**WORK REQUEST:** Taking the line with "The image size is (459, 337)." as the first and the line with "Click the Joe Biden row in topline table" as the last, set down the lines below exactly, pictures excluded.

********************

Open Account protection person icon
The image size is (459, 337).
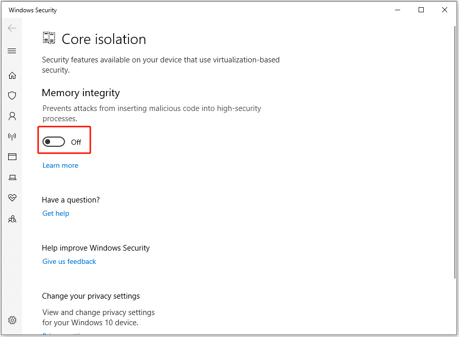[12, 116]
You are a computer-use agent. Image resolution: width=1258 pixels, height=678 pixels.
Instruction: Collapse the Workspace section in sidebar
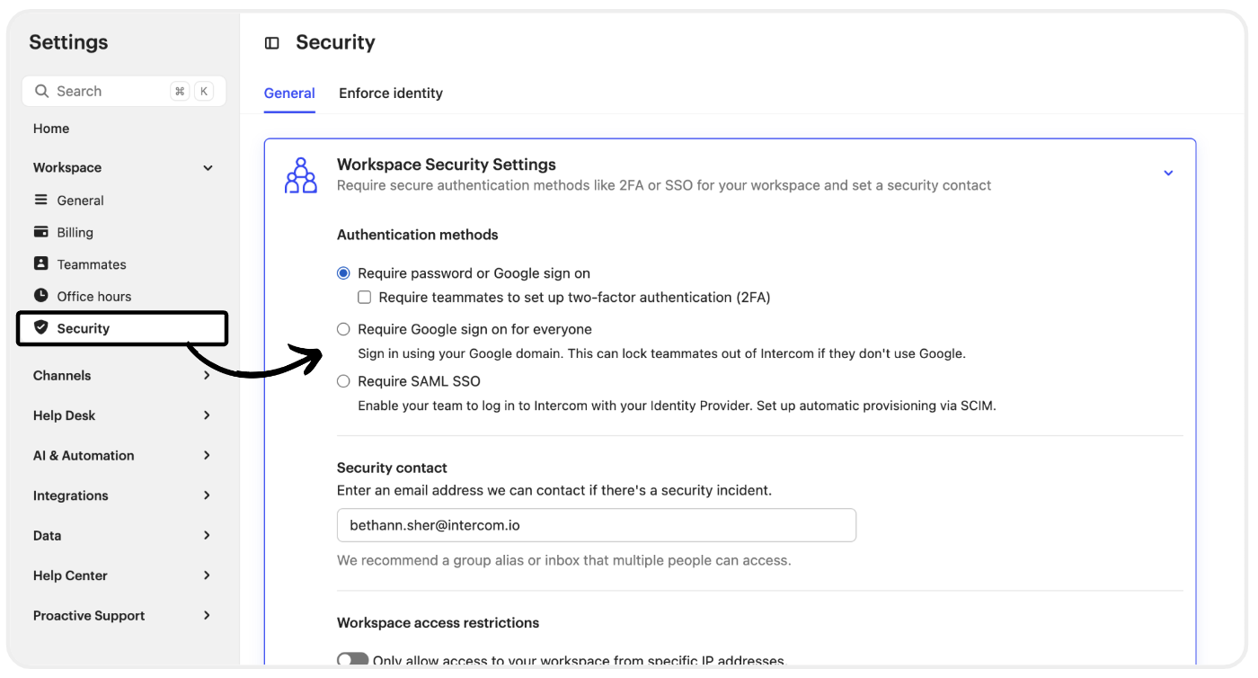click(x=208, y=168)
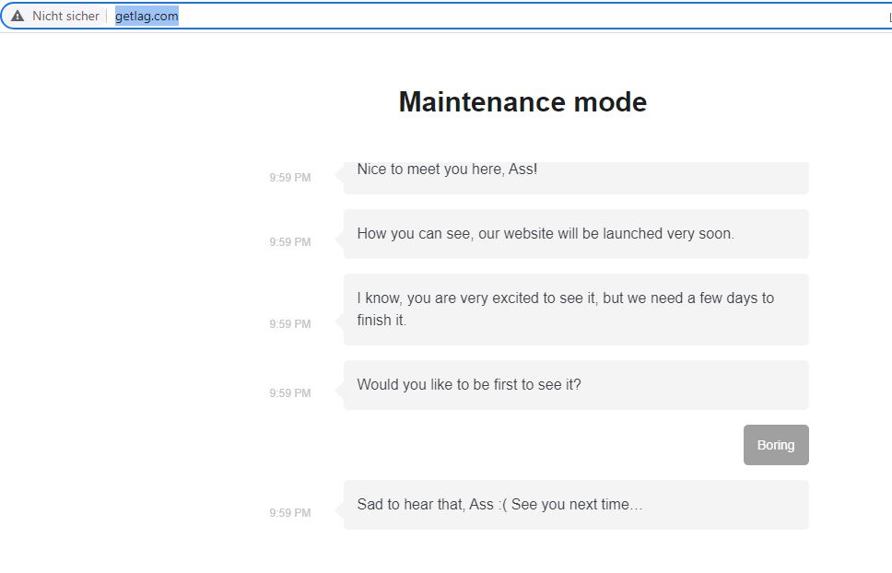Click 'Would you like to be first' message
The width and height of the screenshot is (892, 573).
tap(576, 385)
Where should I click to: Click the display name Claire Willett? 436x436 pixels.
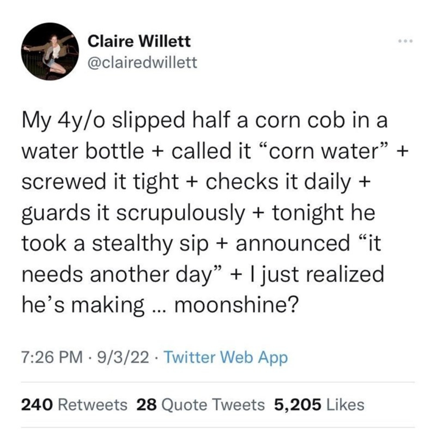(139, 41)
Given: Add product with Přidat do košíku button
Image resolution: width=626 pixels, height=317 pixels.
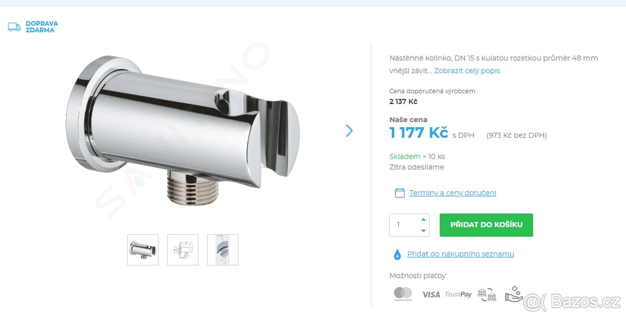Looking at the screenshot, I should click(x=486, y=225).
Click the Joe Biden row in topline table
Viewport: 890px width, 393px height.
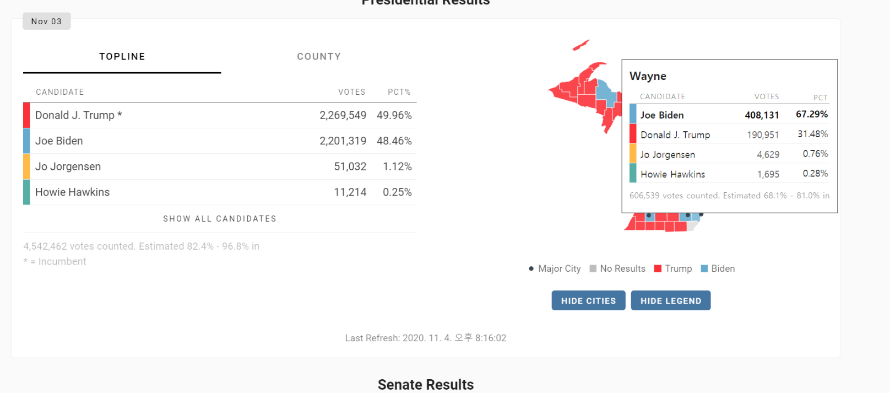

********************

**FINAL ANSWER:**
The image size is (459, 337).
[12, 116]
You are a computer-use agent. Image resolution: width=1258 pixels, height=678 pixels.
Instruction: Collapse the Workspace section in sidebar
click(x=208, y=168)
Click 'Would you like to be first' message
The width and height of the screenshot is (892, 573).
tap(576, 385)
Where should I click to: Click the display name Claire Willett? 436x436 pixels.
(139, 41)
Given: Add product with Přidat do košíku button
Image resolution: width=626 pixels, height=317 pixels.
Looking at the screenshot, I should click(x=486, y=225).
Click the Joe Biden row in topline table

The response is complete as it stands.